Clean Air Cities: tools put into practice
Clean Air Schools
In highly urbanised areas, there still exists a demand for good, new schools. These schools are often planned on the only available sites in cities close to ring roads. Concerning air quality, these are the worst places. With the project Clean Air Schools, we want to underline the urgency of the issue and provide spatial solutions. As part of an integrated design team, we are evaluating the possibilities of using architecture to improve internal as well as external air quality. With that, we are researching the possible effects of spatial interventions on the quality of the outside air.
A suitable site was found for Clean Air Schools in collaboration with the City of Antwerp. In order to conduct relevant design research, it was necessary to map the microclimate, concentrations of different air pollutants and air currents on the site. With support from the City of Antwerp, we were able to obtain relevant data from existing measurements. We focused on the problems of particulate matter and NO2. In discussion with the City of Antwerp, it was decided to use a location on the street of Desguinlei for the case study. Located next to a ring road in an inner city area, it’s a sensitive zone in terms of air quality according to EU guidelines.

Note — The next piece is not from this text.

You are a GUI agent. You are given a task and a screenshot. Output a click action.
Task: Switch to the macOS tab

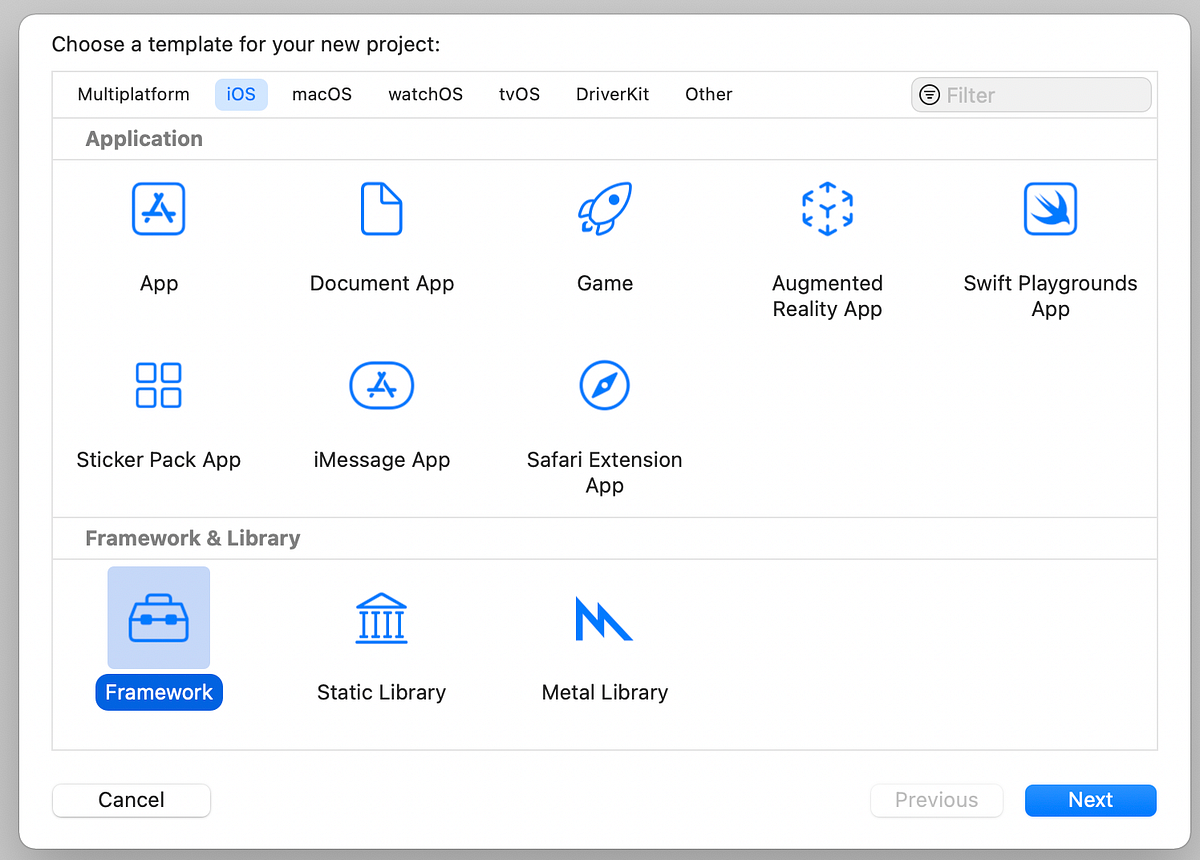coord(321,94)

The case study was developed during a ‘pressure cooker’ workshop. With a site-specific design, the design team (Alex Letteboer, Bas Woldman, Thijs Klinkhamer, Sjoerd Hoogewerf and Berit Piepgras) used a purpose-developed clean air toolbox to generate concepts and translate them into the final design. These tools are spatial interventions that can be utilised to help improve air quality on the exterior (and interior) of a building. During different sessions throughout the design process, the findings and design proposals were evaluated with the City of Antwerp, The Why Factory, TU Delft, Dutch Green Building Council, Imago Bouwers, and TNO.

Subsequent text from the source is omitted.